[Text excerpt Boundary: Start]
Clause complexes of subordination. Here, there are two clauses, but one is
understood in terms of a particular semantic relation (temporal, causal, etc.) to each
other. Typical subordinators are
after
,
if, whenever, although
.
Clause complexes based on complementation. Complementation
represents a closer integration of clauses, in that one clause functions as a
participant in another. There are different syntactic forms that a complement clause
can take. A complement clause functions as the subject or the object of the main
verb. The complement clause may appear as:
-
an infinitive without
to
, e.g.: I saw them break into the house;
-
“to”-infinitive, e.g.: To finish it in time was impossible. I advise you to wait
a while. I want to go there myself;
-
“ing”-form of the verb, e.g.: I avoided meeting them. I can’t imagine him
saying that;
-
subordinate clause, introduced by
that
or question words e.g.: I hope that
we will see each other again soon, I wonder what we should do.
Clause fusions represent the highest degree of integration. It occurs when
two clauses fuse into a single clause, e.g.: These cars are expensive to repair. One
could “unpack” this sentence into two independent clauses, designating two
different processes: “someone repairing the cars” and “this process is expensive”.
[Text excerpt Boundary: End]
[Provided information Boundary: Start]
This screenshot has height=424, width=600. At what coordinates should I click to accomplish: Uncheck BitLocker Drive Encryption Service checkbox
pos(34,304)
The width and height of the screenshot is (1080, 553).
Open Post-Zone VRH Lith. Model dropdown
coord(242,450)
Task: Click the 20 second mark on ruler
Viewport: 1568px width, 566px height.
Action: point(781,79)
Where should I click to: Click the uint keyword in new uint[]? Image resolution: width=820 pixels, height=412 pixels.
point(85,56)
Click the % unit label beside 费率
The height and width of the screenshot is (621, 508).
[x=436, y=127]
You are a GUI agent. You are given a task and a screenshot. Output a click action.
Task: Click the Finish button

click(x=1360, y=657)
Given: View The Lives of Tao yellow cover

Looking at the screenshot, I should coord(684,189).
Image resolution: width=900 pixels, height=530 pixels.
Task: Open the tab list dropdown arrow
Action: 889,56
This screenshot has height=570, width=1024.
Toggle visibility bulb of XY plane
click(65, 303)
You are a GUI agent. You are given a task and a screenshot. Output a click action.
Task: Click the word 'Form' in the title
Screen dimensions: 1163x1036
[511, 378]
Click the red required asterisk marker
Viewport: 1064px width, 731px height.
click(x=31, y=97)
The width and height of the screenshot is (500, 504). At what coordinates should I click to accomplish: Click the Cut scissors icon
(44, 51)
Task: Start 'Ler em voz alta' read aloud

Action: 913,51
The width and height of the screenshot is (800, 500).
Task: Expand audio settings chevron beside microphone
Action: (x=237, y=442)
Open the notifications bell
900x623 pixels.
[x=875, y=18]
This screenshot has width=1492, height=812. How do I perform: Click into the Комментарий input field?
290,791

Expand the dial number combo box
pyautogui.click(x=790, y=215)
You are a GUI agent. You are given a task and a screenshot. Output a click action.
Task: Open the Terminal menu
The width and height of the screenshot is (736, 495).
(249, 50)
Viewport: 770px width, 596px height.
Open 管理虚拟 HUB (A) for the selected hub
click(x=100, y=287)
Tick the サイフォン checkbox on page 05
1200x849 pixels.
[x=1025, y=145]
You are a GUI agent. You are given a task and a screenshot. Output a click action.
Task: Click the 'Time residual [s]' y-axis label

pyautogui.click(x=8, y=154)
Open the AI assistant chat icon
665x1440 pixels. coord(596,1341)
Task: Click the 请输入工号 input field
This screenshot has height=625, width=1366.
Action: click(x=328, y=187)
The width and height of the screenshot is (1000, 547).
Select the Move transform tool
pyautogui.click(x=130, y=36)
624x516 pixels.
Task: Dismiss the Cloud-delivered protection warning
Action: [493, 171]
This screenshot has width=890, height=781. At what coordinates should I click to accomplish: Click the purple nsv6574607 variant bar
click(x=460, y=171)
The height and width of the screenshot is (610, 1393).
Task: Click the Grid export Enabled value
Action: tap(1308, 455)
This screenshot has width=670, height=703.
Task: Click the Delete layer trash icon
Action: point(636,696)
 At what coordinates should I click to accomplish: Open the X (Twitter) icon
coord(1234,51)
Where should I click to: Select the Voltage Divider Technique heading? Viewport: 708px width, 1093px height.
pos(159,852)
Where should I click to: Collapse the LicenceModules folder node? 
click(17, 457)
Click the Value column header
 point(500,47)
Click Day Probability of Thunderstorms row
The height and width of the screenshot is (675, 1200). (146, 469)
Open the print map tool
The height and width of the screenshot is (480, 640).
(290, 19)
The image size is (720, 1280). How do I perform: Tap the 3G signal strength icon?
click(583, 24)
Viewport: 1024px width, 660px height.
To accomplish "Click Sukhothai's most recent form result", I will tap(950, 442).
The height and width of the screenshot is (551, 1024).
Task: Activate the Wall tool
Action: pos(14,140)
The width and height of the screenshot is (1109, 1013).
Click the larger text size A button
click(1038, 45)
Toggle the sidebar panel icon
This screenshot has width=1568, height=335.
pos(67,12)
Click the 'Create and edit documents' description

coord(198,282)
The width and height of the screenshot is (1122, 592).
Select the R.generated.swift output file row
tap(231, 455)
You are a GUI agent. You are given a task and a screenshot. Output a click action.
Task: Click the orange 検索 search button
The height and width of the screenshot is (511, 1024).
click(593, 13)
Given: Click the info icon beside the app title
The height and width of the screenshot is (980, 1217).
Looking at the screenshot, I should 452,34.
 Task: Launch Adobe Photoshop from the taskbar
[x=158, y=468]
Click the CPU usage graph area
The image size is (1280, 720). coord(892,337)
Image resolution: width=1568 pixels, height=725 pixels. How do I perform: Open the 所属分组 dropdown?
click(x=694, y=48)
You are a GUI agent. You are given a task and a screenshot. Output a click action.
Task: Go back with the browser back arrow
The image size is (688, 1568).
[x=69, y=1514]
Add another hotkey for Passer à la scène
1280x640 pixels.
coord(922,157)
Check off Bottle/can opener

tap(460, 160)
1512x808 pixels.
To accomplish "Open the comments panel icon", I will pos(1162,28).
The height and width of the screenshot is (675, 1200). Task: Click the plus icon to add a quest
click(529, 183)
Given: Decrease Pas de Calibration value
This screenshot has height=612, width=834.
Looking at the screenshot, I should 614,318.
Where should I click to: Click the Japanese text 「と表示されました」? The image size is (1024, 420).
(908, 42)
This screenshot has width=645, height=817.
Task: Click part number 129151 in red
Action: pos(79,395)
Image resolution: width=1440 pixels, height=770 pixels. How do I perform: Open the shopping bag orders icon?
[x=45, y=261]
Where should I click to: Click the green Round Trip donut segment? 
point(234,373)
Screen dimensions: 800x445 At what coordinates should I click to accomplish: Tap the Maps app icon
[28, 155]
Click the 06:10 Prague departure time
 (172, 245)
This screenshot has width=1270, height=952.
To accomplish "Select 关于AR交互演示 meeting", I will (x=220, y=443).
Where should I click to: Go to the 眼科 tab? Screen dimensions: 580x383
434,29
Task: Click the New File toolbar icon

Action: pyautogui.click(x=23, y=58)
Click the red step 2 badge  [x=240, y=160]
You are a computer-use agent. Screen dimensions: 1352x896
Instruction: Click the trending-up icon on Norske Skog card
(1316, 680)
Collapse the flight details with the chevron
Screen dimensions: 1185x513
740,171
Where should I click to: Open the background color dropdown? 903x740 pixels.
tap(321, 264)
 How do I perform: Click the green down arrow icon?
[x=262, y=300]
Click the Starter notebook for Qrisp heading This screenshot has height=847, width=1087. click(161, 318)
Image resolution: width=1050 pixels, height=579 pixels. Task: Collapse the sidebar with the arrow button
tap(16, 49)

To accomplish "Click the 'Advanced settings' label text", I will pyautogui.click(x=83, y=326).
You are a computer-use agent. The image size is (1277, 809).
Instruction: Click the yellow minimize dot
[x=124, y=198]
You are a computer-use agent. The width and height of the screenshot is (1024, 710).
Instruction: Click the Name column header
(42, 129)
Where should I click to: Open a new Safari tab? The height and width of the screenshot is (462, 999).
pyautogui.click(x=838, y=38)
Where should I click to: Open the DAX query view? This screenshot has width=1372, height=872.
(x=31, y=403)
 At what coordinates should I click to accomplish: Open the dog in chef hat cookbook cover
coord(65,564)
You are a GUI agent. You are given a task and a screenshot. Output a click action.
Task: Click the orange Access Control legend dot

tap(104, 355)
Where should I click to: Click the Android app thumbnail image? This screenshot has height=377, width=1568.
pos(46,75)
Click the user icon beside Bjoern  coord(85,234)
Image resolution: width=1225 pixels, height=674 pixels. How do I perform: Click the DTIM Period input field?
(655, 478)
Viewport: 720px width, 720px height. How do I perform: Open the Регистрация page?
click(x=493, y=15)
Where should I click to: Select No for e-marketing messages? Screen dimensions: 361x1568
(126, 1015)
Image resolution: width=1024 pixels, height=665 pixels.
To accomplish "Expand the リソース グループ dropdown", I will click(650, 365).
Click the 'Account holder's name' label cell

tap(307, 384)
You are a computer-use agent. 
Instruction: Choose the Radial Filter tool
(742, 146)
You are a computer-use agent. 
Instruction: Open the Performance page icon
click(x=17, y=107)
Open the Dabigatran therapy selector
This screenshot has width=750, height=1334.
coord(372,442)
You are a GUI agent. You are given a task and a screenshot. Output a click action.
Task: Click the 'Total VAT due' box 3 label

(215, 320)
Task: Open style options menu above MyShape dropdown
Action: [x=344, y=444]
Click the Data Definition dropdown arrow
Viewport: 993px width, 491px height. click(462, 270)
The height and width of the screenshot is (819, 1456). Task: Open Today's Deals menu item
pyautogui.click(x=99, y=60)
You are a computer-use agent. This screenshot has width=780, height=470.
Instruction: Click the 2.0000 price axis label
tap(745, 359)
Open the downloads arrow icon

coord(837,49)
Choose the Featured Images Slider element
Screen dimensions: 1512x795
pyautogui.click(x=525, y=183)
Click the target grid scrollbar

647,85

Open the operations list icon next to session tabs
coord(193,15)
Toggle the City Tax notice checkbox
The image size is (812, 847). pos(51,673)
[Provided information Boundary: End]
* **Tasks to complete**:
A - Answer these questions using the text on clause complexes, not the data:
(i) Which words does the text give as typical subordinators?
(ii) In complementation, what role does one clause play in another?
(iii) Which kind of clause complex represents the highest degree of integration?
B - Pick up the text on clause complexes at its last sentence and continue it.

* **Results for the exercise**:
A -
(i) After, if, whenever, although.
(ii) One clause functions as a participant in another.
(iii) Clause fusions.

B -
In the example the two clausal conceptions have fused into one. We characterize
the cars as “expensive” with respect to a certain process. (For details see: Taylor
J.R. Cognitive Grammar. 2002).
Summing it all up, it is necessary to mention that sentence classifications
proposed by different linguists within a cognitive approach are aimed at grouping
sentences on the basis of their formal properties in relation to the concepts they
represent as well as the conceptual mechanisms which enable the creation of
different types of sentences (cognitive functions of Figure and Ground in
L.Talmy’s conception or operations of conceptual integration in J.R. Taylor’s
typology). It is evident that such like classifications bear the status of more unified
theories of sentences compared to the classifications introduced within the
traditional approaches to syntax. Traditional syntax profiles the formal
characteristics of syntactic units which results in the strict division: “the simple
sentence, the composite sentence: the complex and the compound sentences”.
Sentence classifications proposed within a cognitive approach profile the concepts
represented by syntactic constructions, conceptual mechanisms which determine
the production of different types of sentence and which in the most general sense
reflect the basic conceptualization processes. “Cognitive” classifications, by their
nature, are more likely to show that the distinctive features of sentence types form
a continuum rather than discreet categories which reflect the work of human mind.